4.草刈りをする・怒鳴る行動によって何を伝えようとしているのか?

Aさんは好きな草取りをしたいと思っています。

Aさんは、制約をされストレスを感じています。

5.生活の質を高める方法で解決できないか?

買い物やドライブなどの機会を設けて気晴らしをしました。

しかし、草刈りへのこだわりは消えません。

そこで、Aさんが草刈りをするために中庭へ行くときは、他の利用者さんも同行しました。

同行した利用者さんが、疲れているようなときは、他の利用者さんにはフロアに戻っていただきます。

時間の制約はしませんでしたが、お茶の時間や体操の時間、食事の時間などは、生活のリズムが出来るようにと、声かけすると納得してくださいました。

時間にして30分程で、一日に1回のことも2回のこともあります。

他の利用者さんは、一緒に草取りする方もいれば、見ているだけでも「気持ちいいな」と話す方もいます。

おかげで草ボーボーの中庭が、きれいになりました。

Aさんは、その後怒鳴るようなことや不満を話すことがなくなりました。

自分を振り返ってみる

認知症の方に困った行動があるとき、介護者の私たちは認知症の方を困った人と捉えがちです。

しかし、実に困っているのは、介護者の意に添わない「その行動」を重視してしまう介護者の気持ちにあるのかもしれません。

家族もケアスタッフも認知症の人を取り巻く人たち一人ひとりがパーソン

パーソンセンタードケアは、家族やケアスタッフの犠牲の上に成り立つものではない。

認知症介護は、簡単なものではないと思います。

試行錯誤し模索しながら認知症の方を支えています。

対応して問題が解決しなければ、残念な思いをしたり、苛立つこともあります。

それでも、問題が解決して認知症の方に笑顔があるとき、支える介護者の人たちにしか、感じられない喜びがあると思っています。
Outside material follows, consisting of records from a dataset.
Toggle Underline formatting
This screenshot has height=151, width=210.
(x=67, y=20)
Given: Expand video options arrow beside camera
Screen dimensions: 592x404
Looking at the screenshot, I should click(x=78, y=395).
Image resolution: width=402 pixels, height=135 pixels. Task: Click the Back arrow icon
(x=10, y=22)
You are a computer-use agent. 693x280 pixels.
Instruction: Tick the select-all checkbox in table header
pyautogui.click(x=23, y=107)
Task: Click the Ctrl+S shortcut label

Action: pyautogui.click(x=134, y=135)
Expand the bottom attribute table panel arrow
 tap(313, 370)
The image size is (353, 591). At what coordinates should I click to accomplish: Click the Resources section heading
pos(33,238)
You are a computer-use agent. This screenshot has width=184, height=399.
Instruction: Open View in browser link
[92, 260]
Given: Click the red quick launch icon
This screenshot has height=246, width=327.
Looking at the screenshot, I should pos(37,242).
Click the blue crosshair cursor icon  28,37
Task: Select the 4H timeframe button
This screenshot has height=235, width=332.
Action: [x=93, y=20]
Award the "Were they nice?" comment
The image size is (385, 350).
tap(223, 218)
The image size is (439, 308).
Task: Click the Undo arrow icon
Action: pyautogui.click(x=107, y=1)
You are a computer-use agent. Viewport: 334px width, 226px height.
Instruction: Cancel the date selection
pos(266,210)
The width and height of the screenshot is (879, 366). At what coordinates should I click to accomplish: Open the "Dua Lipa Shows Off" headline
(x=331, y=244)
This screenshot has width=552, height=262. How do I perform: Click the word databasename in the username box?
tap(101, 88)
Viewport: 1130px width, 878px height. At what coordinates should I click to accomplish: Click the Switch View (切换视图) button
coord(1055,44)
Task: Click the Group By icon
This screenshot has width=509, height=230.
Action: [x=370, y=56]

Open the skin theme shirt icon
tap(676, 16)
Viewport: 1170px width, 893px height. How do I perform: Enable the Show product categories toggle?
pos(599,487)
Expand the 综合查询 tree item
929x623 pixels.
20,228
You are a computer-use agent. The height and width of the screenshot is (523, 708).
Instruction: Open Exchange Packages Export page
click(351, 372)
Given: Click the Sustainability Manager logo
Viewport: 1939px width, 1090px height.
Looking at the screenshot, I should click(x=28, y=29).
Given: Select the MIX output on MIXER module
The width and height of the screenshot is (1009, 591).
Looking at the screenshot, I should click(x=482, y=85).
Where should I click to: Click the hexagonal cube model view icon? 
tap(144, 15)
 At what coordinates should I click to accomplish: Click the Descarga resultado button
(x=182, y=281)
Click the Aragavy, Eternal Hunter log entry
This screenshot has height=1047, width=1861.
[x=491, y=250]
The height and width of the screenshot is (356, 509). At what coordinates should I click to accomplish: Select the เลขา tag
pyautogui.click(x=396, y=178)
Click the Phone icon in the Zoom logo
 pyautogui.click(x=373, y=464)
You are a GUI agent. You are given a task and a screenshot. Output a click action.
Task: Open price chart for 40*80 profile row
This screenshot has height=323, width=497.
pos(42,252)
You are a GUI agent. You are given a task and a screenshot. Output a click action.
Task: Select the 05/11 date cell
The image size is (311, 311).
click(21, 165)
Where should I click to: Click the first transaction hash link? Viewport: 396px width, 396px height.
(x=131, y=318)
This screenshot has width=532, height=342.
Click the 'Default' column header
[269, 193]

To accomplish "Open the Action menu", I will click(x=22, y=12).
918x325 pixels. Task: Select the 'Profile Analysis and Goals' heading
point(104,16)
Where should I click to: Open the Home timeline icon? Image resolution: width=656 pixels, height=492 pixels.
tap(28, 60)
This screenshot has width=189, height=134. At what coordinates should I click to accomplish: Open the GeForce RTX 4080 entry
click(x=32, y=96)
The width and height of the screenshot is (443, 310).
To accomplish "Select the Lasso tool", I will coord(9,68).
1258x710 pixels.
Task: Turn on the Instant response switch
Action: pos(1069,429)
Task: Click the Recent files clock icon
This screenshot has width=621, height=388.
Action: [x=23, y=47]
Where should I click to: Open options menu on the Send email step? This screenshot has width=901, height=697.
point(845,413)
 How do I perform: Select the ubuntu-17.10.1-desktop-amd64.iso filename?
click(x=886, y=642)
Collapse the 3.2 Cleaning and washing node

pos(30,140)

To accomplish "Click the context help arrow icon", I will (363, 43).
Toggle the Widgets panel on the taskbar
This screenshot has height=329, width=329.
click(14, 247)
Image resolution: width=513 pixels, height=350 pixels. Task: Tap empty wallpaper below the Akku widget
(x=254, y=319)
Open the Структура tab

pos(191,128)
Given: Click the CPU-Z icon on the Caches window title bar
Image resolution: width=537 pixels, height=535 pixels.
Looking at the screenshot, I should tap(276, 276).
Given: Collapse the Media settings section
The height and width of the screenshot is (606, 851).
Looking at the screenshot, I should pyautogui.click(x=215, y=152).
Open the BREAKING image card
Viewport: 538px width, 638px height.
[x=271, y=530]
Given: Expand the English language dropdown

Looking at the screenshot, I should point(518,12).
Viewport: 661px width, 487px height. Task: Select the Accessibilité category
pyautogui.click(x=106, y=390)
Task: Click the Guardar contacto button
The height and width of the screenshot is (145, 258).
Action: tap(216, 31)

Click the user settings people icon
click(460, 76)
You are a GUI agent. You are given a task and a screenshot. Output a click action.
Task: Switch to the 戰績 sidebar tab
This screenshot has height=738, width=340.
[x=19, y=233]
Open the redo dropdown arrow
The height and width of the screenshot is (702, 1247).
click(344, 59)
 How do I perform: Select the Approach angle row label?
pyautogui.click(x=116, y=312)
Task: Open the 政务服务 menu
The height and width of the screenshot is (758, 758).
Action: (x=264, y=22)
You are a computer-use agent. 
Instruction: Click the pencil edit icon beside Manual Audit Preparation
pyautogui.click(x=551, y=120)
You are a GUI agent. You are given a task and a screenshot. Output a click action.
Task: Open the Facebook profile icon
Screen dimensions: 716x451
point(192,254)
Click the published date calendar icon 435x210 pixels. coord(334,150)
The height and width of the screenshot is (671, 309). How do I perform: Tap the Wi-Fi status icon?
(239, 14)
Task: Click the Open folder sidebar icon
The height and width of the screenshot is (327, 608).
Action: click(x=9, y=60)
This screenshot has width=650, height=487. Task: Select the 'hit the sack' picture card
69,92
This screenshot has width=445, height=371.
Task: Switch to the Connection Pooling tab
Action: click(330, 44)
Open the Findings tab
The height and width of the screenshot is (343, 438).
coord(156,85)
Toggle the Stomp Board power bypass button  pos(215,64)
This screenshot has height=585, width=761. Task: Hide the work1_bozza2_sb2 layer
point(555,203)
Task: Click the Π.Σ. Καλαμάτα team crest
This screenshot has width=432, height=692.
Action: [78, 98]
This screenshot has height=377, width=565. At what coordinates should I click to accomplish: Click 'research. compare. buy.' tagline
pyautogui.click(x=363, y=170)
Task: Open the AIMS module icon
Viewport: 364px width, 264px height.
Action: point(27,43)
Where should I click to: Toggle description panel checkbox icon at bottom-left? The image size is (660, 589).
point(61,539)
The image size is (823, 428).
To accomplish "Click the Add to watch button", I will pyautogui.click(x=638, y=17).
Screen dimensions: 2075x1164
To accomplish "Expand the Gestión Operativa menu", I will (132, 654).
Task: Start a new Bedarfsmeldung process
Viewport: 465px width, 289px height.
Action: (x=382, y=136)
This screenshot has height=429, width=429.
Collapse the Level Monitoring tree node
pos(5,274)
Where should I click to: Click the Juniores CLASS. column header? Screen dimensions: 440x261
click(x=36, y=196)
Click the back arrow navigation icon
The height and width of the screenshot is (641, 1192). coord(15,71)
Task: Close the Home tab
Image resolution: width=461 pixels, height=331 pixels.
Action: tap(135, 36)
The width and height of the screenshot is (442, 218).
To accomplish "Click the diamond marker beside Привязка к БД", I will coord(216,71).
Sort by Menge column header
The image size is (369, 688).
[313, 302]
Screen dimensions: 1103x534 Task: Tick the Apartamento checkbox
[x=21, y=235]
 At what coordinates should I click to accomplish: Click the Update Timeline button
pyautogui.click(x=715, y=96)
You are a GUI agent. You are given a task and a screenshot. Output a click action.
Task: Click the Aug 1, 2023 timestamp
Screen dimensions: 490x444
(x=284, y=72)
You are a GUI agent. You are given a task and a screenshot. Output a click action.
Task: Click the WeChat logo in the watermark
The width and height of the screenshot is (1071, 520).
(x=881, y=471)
自分を振り返ってみて、変えられるところがあるなら、自分の行動を変えてみると、認知症介護に変化があるのかもしれません。

さいごに

認知症介護に困った時の考え方

  1. それは本当に問題なのか
  2. どうしてそれが問題なのか
  3. 誰にとっての問題なのか
  4. 行動によって何を伝えようとしているのか
  5. 生活の質を高める方法で解決できないか

認知症の方の「困った」と思える行動があるときの「考え方」として、取り入れていただきたい研修会の内容でしたので、ご紹介しました。